- _EXERCISE DESCRIPTION_
Some entries follow. Reproduce exactly the lines starting at the one with "Where should I click to: Turn" and stopping after the one with "This screenshot has width=1366, height=698.".

(DATA UNDER STUDY begins)

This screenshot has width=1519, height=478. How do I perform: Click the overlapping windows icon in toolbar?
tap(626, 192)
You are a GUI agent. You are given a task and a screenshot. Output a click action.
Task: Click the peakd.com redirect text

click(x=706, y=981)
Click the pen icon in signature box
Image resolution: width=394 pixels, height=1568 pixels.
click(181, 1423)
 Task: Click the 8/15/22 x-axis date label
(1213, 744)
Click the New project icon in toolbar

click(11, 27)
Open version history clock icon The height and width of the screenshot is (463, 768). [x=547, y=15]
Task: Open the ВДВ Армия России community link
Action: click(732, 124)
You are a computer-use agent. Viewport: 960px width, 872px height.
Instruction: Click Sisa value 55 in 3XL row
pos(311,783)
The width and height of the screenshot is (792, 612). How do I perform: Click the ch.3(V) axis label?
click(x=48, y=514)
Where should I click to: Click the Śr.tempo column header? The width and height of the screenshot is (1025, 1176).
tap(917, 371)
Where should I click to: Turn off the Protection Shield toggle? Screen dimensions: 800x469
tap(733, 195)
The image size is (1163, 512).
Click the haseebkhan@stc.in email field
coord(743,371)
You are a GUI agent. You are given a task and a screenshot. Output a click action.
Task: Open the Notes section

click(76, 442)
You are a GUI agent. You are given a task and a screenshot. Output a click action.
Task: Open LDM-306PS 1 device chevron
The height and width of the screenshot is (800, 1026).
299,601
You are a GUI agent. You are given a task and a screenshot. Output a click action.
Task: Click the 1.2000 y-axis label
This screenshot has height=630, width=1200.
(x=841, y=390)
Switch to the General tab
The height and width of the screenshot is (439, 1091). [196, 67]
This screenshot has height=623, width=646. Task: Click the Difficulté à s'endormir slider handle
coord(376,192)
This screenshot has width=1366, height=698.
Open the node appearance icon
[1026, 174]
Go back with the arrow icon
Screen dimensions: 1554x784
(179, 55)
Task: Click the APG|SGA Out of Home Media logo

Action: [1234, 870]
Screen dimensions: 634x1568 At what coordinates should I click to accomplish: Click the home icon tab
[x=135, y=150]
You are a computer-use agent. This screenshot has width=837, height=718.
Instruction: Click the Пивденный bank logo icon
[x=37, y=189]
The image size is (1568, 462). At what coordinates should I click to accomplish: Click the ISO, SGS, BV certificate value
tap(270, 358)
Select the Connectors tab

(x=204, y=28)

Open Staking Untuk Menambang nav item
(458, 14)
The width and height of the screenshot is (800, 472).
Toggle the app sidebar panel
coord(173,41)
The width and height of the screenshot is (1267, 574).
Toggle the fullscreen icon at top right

(DATA UNDER STUDY ends)

- _RESPONSE TO THIS TASK_
Where should I click to: Turn off the Protection Shield toggle? Screen dimensions: 800x469
tap(733, 195)
The image size is (1163, 512).
Click the haseebkhan@stc.in email field
coord(743,371)
You are a GUI agent. You are given a task and a screenshot. Output a click action.
Task: Open the Notes section

click(76, 442)
You are a GUI agent. You are given a task and a screenshot. Output a click action.
Task: Open LDM-306PS 1 device chevron
The height and width of the screenshot is (800, 1026).
299,601
You are a GUI agent. You are given a task and a screenshot. Output a click action.
Task: Click the 1.2000 y-axis label
This screenshot has height=630, width=1200.
(x=841, y=390)
Switch to the General tab
The height and width of the screenshot is (439, 1091). [196, 67]
This screenshot has height=623, width=646. Task: Click the Difficulté à s'endormir slider handle
coord(376,192)
This screenshot has width=1366, height=698.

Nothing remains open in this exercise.